Maher also visits the Holy Land Experience in Florida, a creation museum, and a mobile trailer church where one guy who strongly disagrees with Maher walks out of one of the beginning debate sessions. “Thank you for being Christ-like and not just Christian,” he says to the remaining worshippers.

Whether or not you agree with him, Maher covers who and how people worship. The bombastic accompanying visuals create some quick emotions including intermittent humor (e.g. Scarface clips) and satirical shock (e.g. a suicide bomb exploding after a reference to religious fanatics).

Maher shows several sensationalized religious experiences like evangelists speaking in tongues on television, but doesn’t establish the other, objective side of the coin, like authenticity issues of speaking in tongues, especially when no one is there to interpret what they’re saying.

Maher constantly tries to provoke his interview subjects while achieving the standard “I got kicked out of there” bits and dumbfounded reactions to his questions.
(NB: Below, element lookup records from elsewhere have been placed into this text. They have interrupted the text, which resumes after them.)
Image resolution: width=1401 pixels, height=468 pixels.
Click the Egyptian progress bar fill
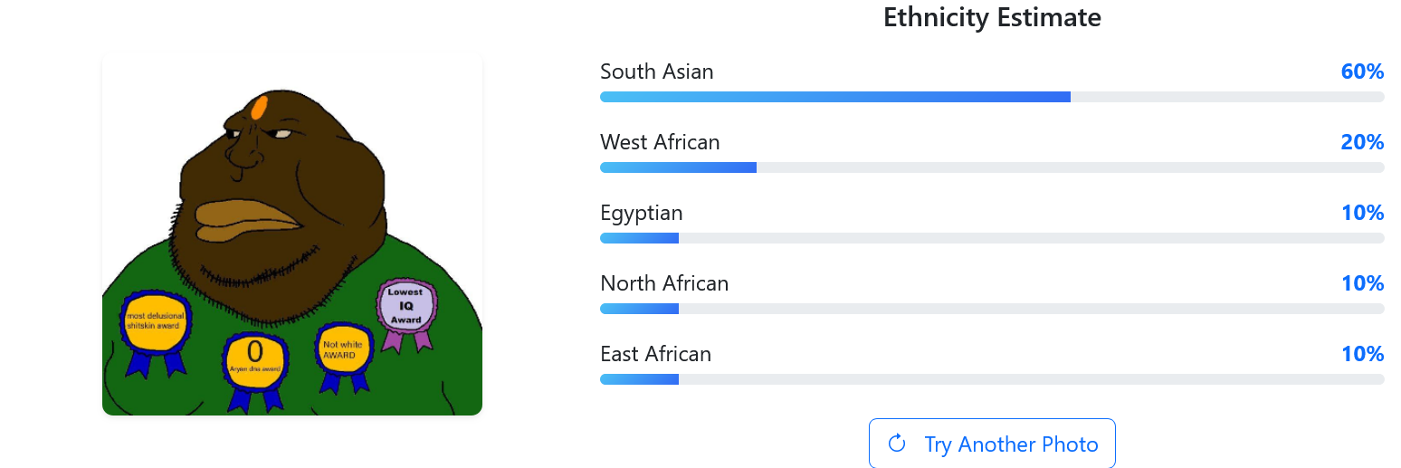639,238
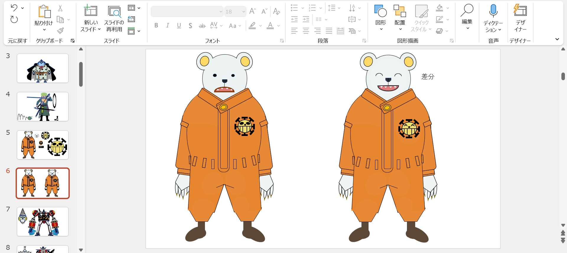Toggle Strikethrough text formatting
567x253 pixels.
202,26
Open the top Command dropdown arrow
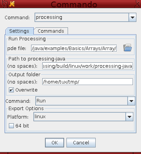Screen dimensions: 141x154 pyautogui.click(x=132, y=17)
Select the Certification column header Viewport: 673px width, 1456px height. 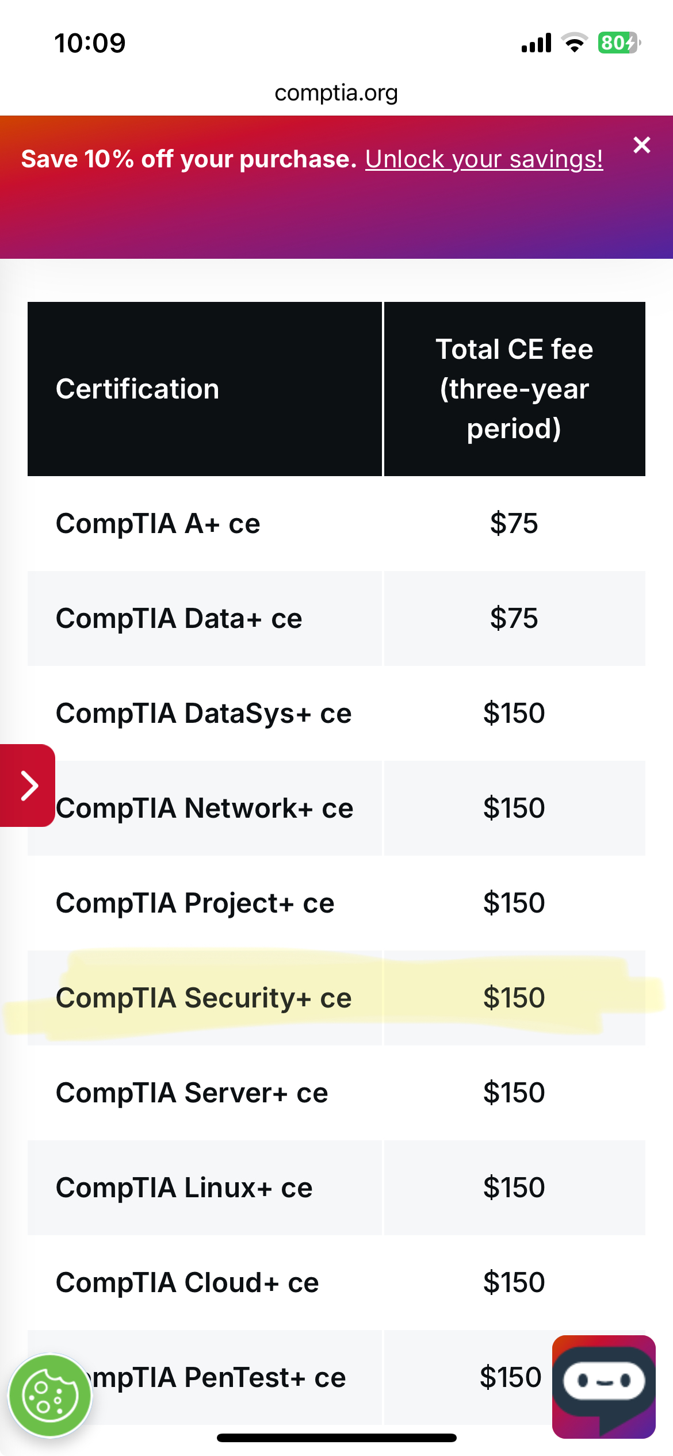(x=137, y=389)
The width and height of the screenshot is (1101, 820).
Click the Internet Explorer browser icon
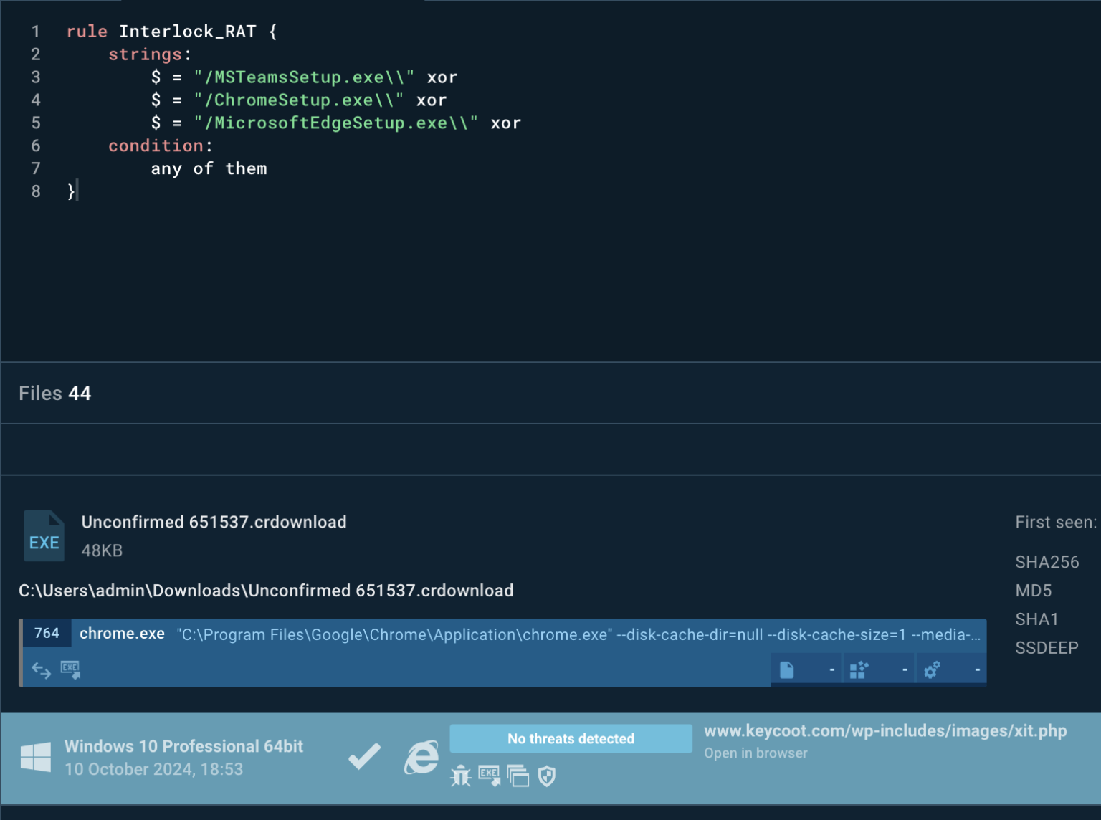click(x=421, y=757)
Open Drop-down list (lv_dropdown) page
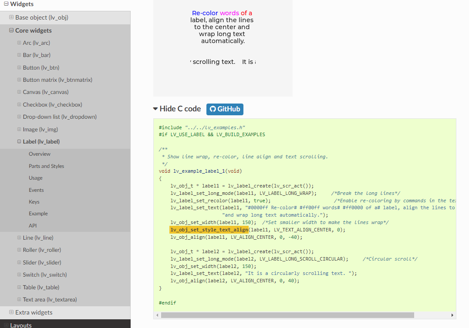This screenshot has height=328, width=469. (x=60, y=117)
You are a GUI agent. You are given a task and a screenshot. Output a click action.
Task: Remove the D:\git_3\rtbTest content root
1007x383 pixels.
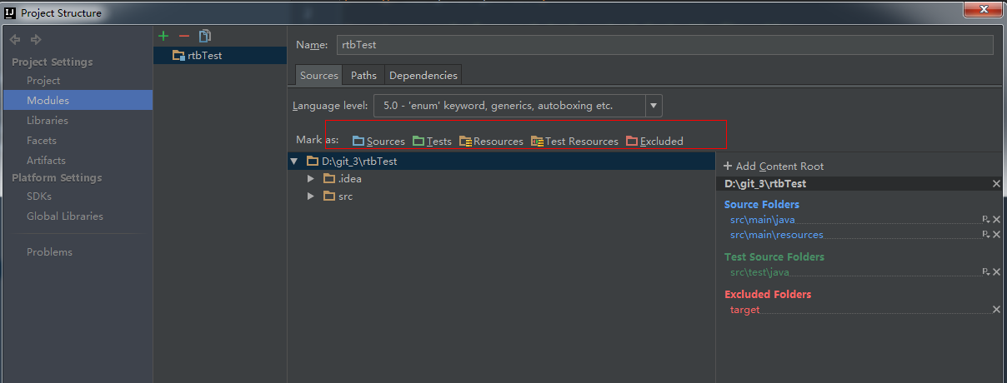pos(996,184)
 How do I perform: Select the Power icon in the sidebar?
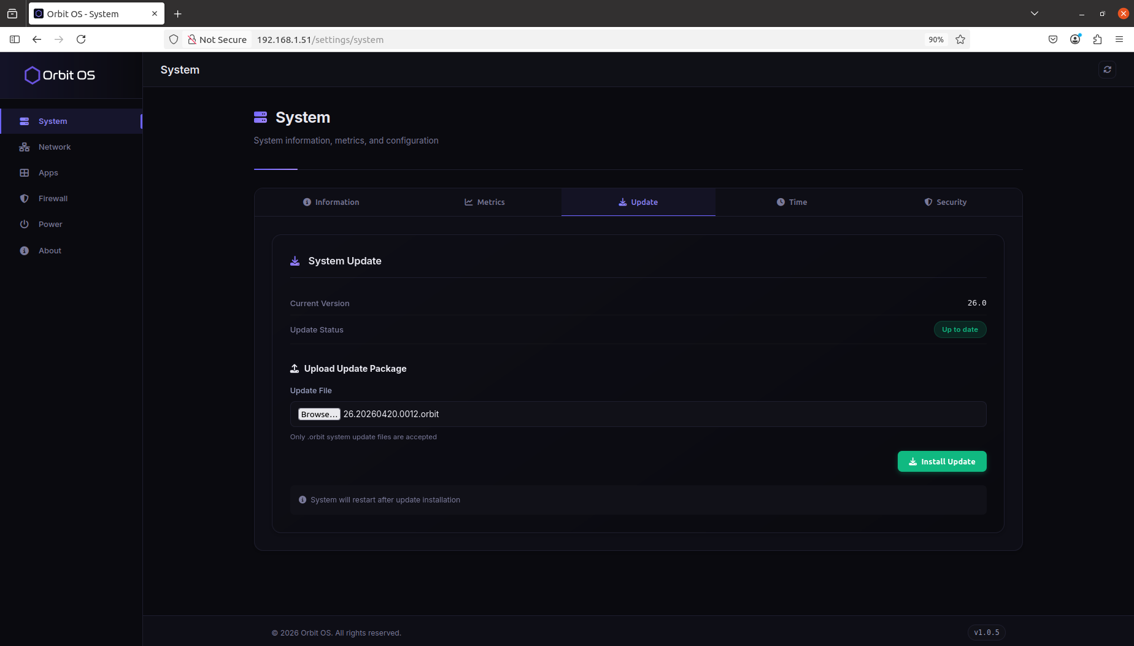coord(24,224)
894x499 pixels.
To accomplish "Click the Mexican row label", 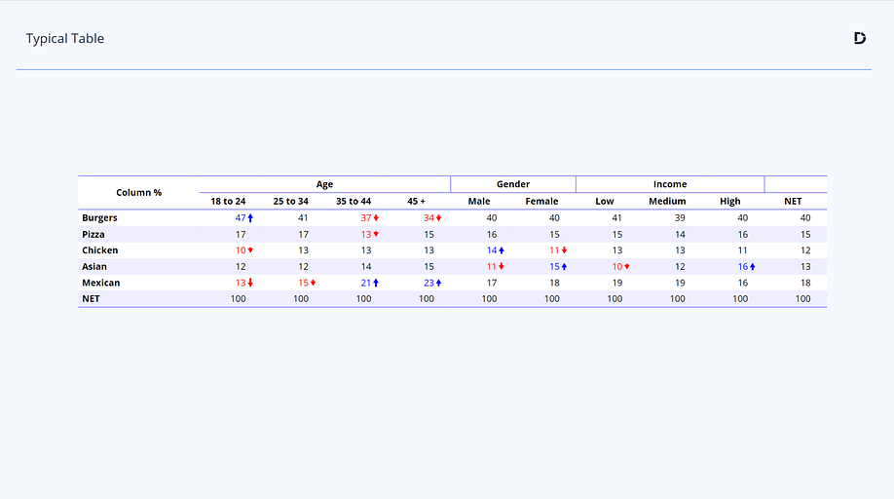I will [100, 283].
Maher’s reputation alone says a lot, as interview subjects only knew the topic would be about religion and not that he would be doing the questioning – not a greatly objective format.

The film is directed by Larry Charles (Borat), who knows how to set up the comedy (assisted by subtitled jokes often jabbing interview subjects), but better editing, smoother transitions, and more polished points would’ve elevated this documentary.

Maher tackles the historical evidence and the “no science in scriptures” issue in a general way while even taking to the streets in a mild disguise posing as a Scientologist, one of the film’s funniest and more memorable moments, especially because (given the limited footage) it doesn’t seem that anyone recognizes him.

While I don’t believe Maher’s view that religion is detrimental to society, he just plays the devil’s advocate. “Doubt is my product”, says Maher as he answers questions of people’s faith and evangelism as selling “invisible products” to the public. People even liken going to heaven to winning the lottery, saying “you can’t go if you don’t play.”

By the end, Maher even calls upon non-religious people to make themselves known and even claims himself to be one, yet he refers to himself as half Jewish and half Catholic. “Rational people, anti-religious, must end their timidity and come out of the closet and assert themselves,” he says. “The plain fact is that religion must die for mankind to live.”

The film has strong words in a strong visual platform, though the extras are skimpy, so you assume filmmakers used the best bits of footage for the film. Recommended with reservations and rated R for language, drug use, and strong visuals and sexual nudity in footage montages. Check after the ending credits for a personal clip where Maher appears again with his sister and mother, to whom the film is dedicated.